Every record below must be set down again exactly as given.

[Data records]

● ● ● ● ● ● ●

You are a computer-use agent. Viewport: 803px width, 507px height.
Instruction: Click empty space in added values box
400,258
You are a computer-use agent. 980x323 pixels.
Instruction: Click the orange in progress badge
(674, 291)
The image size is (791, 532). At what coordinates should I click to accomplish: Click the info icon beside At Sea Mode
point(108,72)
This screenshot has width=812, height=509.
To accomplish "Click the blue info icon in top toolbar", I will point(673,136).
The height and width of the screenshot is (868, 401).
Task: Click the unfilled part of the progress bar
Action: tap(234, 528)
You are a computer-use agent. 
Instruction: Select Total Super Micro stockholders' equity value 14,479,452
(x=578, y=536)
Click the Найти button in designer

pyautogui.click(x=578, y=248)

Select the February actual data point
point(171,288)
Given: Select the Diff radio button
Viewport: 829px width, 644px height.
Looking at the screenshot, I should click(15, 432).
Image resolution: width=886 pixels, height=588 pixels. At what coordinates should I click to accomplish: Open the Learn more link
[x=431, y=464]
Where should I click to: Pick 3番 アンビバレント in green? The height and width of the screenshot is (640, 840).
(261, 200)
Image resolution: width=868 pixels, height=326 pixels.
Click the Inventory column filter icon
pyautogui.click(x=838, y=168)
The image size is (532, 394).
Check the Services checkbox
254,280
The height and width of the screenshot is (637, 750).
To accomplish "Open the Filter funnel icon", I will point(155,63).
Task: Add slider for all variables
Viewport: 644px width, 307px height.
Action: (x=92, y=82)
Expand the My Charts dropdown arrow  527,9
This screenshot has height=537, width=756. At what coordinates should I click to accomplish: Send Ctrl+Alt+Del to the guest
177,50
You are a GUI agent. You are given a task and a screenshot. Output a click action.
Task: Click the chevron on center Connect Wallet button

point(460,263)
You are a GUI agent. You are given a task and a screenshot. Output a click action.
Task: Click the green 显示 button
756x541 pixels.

● ● ● ● ● ● ●

→ Reply:
You are a computer-use agent. Viewport: 803px width, 507px height.
Instruction: Click empty space in added values box
400,258
You are a computer-use agent. 980x323 pixels.
Instruction: Click the orange in progress badge
(674, 291)
The image size is (791, 532). At what coordinates should I click to accomplish: Click the info icon beside At Sea Mode
point(108,72)
This screenshot has width=812, height=509.
To accomplish "Click the blue info icon in top toolbar", I will point(673,136).
The height and width of the screenshot is (868, 401).
Task: Click the unfilled part of the progress bar
Action: tap(234, 528)
You are a computer-use agent. 
Instruction: Select Total Super Micro stockholders' equity value 14,479,452
(x=578, y=536)
Click the Найти button in designer

pyautogui.click(x=578, y=248)

Select the February actual data point
point(171,288)
Given: Select the Diff radio button
Viewport: 829px width, 644px height.
Looking at the screenshot, I should click(15, 432).
Image resolution: width=886 pixels, height=588 pixels. At what coordinates should I click to accomplish: Open the Learn more link
[x=431, y=464]
Where should I click to: Pick 3番 アンビバレント in green? The height and width of the screenshot is (640, 840).
(261, 200)
Image resolution: width=868 pixels, height=326 pixels.
Click the Inventory column filter icon
pyautogui.click(x=838, y=168)
The image size is (532, 394).
Check the Services checkbox
254,280
The height and width of the screenshot is (637, 750).
To accomplish "Open the Filter funnel icon", I will point(155,63).
Task: Add slider for all variables
Viewport: 644px width, 307px height.
Action: (x=92, y=82)
Expand the My Charts dropdown arrow  527,9
This screenshot has height=537, width=756. At what coordinates should I click to accomplish: Send Ctrl+Alt+Del to the guest
177,50
You are a GUI agent. You are given a task and a screenshot. Output a click action.
Task: Click the chevron on center Connect Wallet button

point(460,263)
You are a GUI agent. You are given a task and a screenshot. Output a click action.
Task: Click the green 显示 button
756x541 pixels.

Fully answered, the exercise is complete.